Re: [PATCH V1 4/6] accel/amdxdna: Add AIE4 firmware loading
From: Mario Limonciello
Date: Mon Mar 30 2026 - 16:26:39 EST
On 3/30/26 11:37, Lizhi Hou wrote:
From: David Zhang <yidong.zhang@xxxxxxx>
Add support for loading AIE4 firmware through the common PSP
interfaces.
Compared to AIE2, AIE4 introduces an additional CERT firmware image.
aiem_psp_create() performs CERT setup when the CERT image size is
non-zero.
Co-developed-by: Hayden Laccabue <Hayden.Laccabue@xxxxxxx>
Signed-off-by: Hayden Laccabue <Hayden.Laccabue@xxxxxxx>
Signed-off-by: David Zhang <yidong.zhang@xxxxxxx>
Signed-off-by: Lizhi Hou <lizhi.hou@xxxxxxx>
---
drivers/accel/amdxdna/aie.h | 4 +
drivers/accel/amdxdna/aie2_pci.c | 2 +
drivers/accel/amdxdna/aie4_pci.c | 109 ++++++++++++++++++++++-
drivers/accel/amdxdna/aie4_pci.h | 4 +
drivers/accel/amdxdna/aie_psp.c | 141 +++++++++++++++++++++++-------
drivers/accel/amdxdna/npu3_regs.c | 23 +++++
6 files changed, 247 insertions(+), 36 deletions(-)
diff --git a/drivers/accel/amdxdna/aie.h b/drivers/accel/amdxdna/aie.h
index 124c0f7e9ca0..423ed34af9ee 100644
--- a/drivers/accel/amdxdna/aie.h
+++ b/drivers/accel/amdxdna/aie.h
@@ -57,7 +57,11 @@ struct aie_bar_off_pair {
struct psp_config {
const void *fw_buf;
u32 fw_size;
+ const void *certfw_buf;
+ u32 certfw_size;
void __iomem *psp_regs[PSP_MAX_REGS];
+ u32 arg2_mask;
+ u32 notify_val;
};
/* aie.c */
diff --git a/drivers/accel/amdxdna/aie2_pci.c b/drivers/accel/amdxdna/aie2_pci.c
index e4b7893bd429..0489e668cd73 100644
--- a/drivers/accel/amdxdna/aie2_pci.c
+++ b/drivers/accel/amdxdna/aie2_pci.c
@@ -549,6 +549,8 @@ static int aie2_init(struct amdxdna_dev *xdna)

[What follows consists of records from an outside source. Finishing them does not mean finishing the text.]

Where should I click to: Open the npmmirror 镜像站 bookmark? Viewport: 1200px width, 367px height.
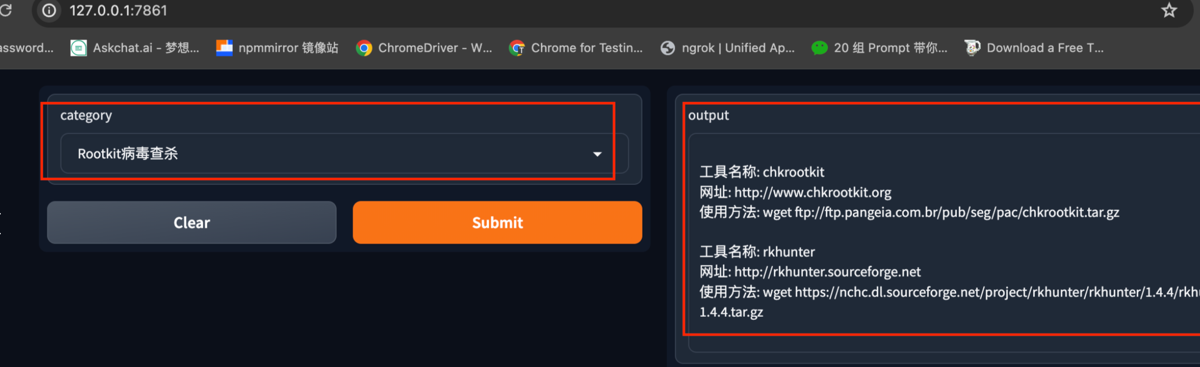point(277,47)
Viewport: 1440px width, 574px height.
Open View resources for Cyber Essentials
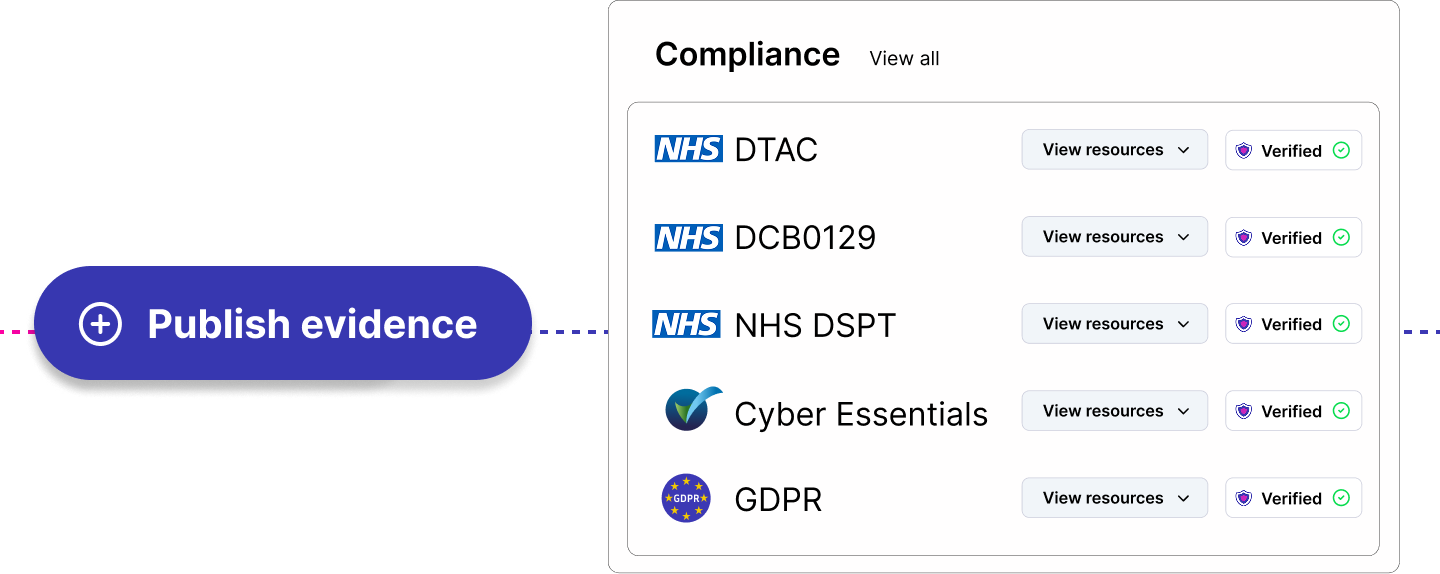click(1115, 411)
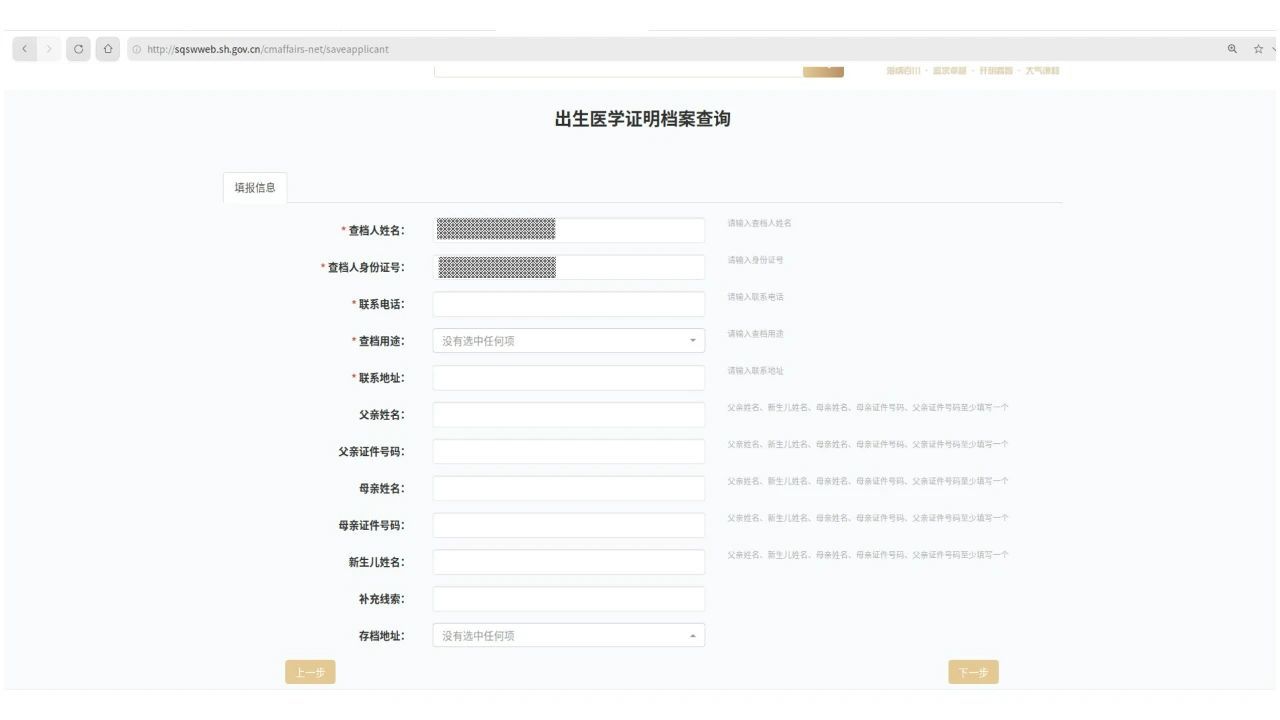Click the 上一步 button
Image resolution: width=1280 pixels, height=720 pixels.
click(x=310, y=672)
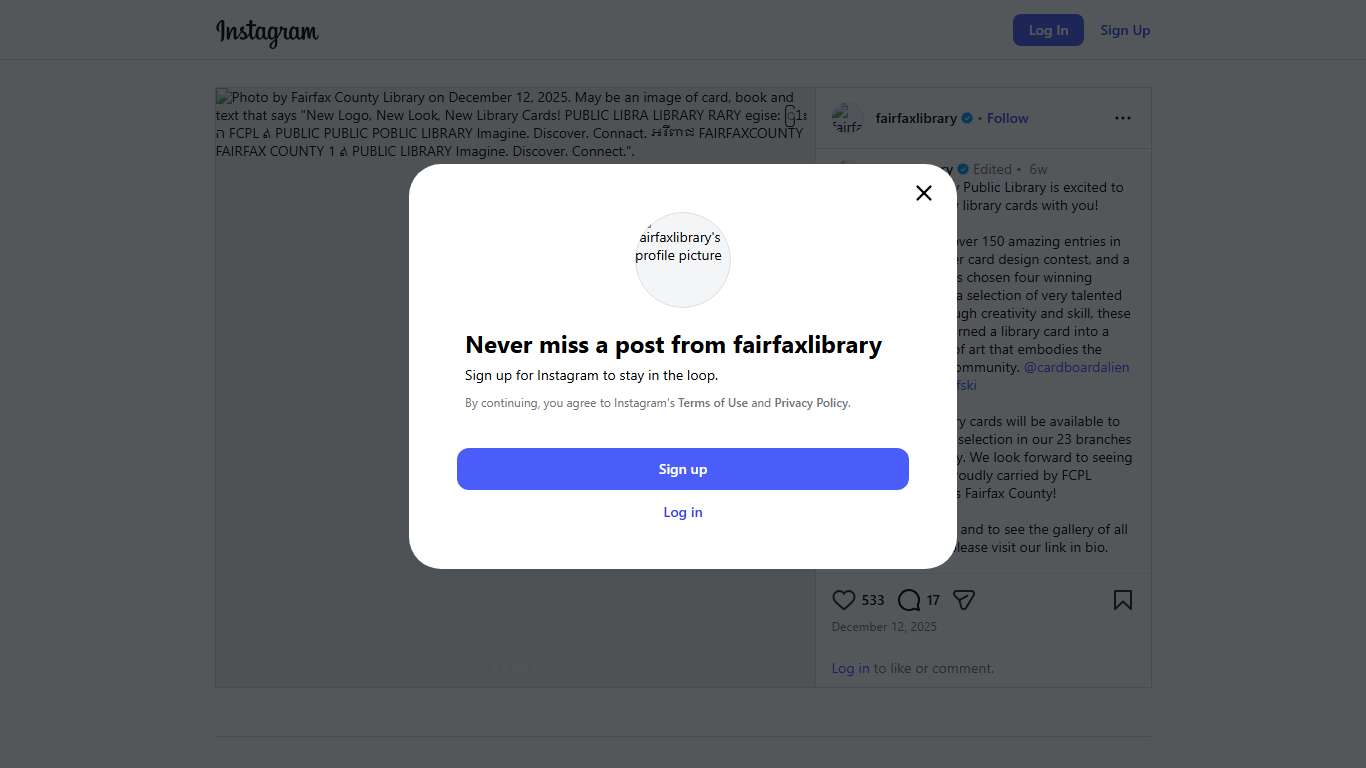The height and width of the screenshot is (768, 1366).
Task: Open the Terms of Use link
Action: pos(713,403)
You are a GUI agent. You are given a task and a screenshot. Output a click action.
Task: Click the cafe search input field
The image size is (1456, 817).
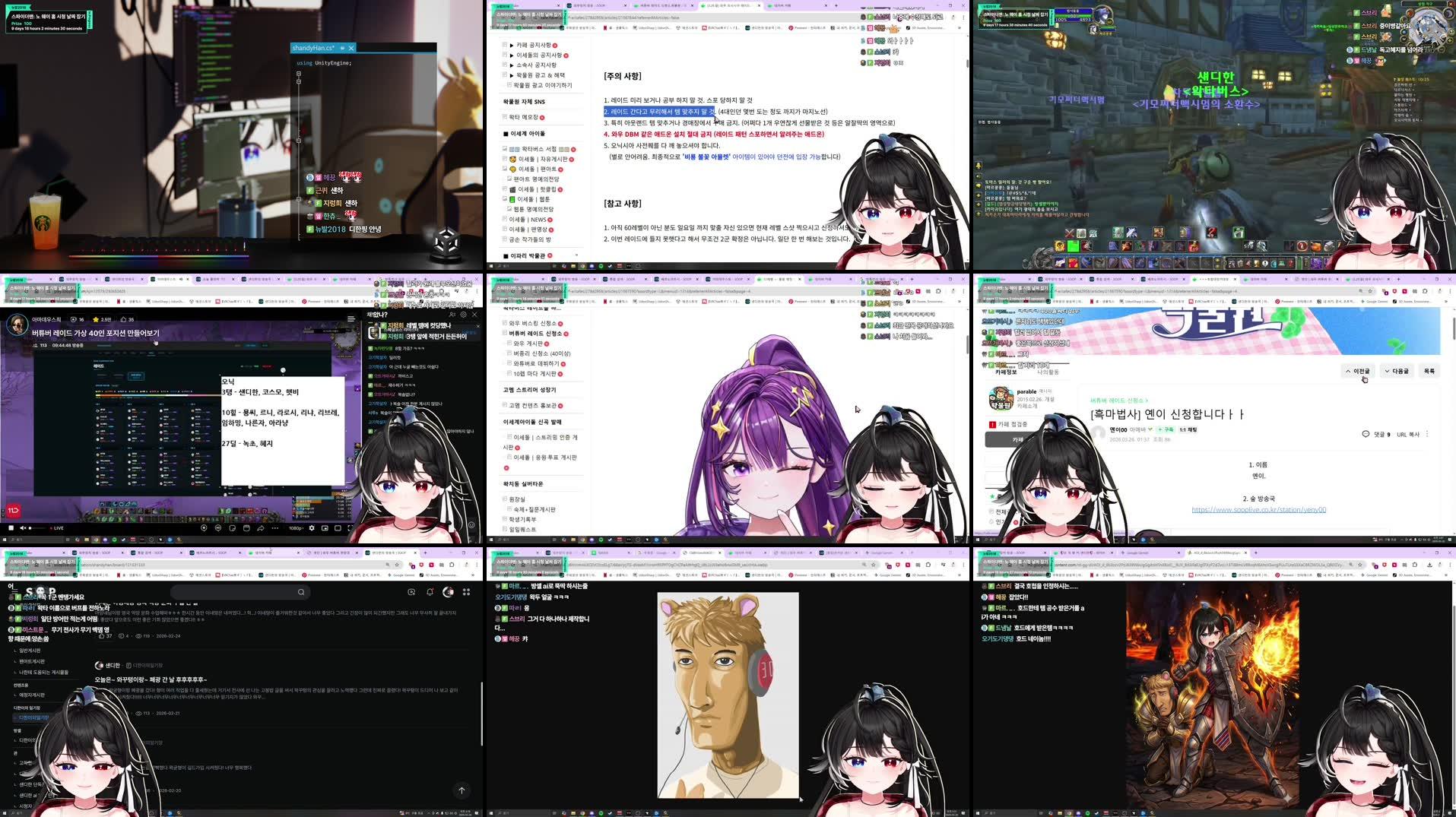pos(239,591)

psp_conf.fw_size = fw->size;
psp_conf.fw_buf = fw->data;
+ psp_conf.arg2_mask = GENMASK(23, 0);
+ psp_conf.notify_val = 1;
for (i = 0; i < PSP_MAX_REGS; i++)
psp_conf.psp_regs[i] = tbl[PSP_REG_BAR(ndev, i)] + PSP_REG_OFF(ndev, i);
ndev->aie.psp_hdl = aiem_psp_create(&xdna->ddev, &psp_conf);
diff --git a/drivers/accel/amdxdna/aie4_pci.c b/drivers/accel/amdxdna/aie4_pci.c
index 0f360c1ccebd..e7993b315996 100644
--- a/drivers/accel/amdxdna/aie4_pci.c
+++ b/drivers/accel/amdxdna/aie4_pci.c
@@ -6,11 +6,15 @@
#include <drm/amdxdna_accel.h>
#include <drm/drm_managed.h>
#include <drm/drm_print.h>
+#include <linux/firmware.h>
+#include <linux/sizes.h>
#include "aie4_pci.h"
#include "amdxdna_pci_drv.h"
-#define NO_IOHUB 0
+#define NO_IOHUB 0
+#define CERTFW_MAX_SIZE (SZ_32K + SZ_256)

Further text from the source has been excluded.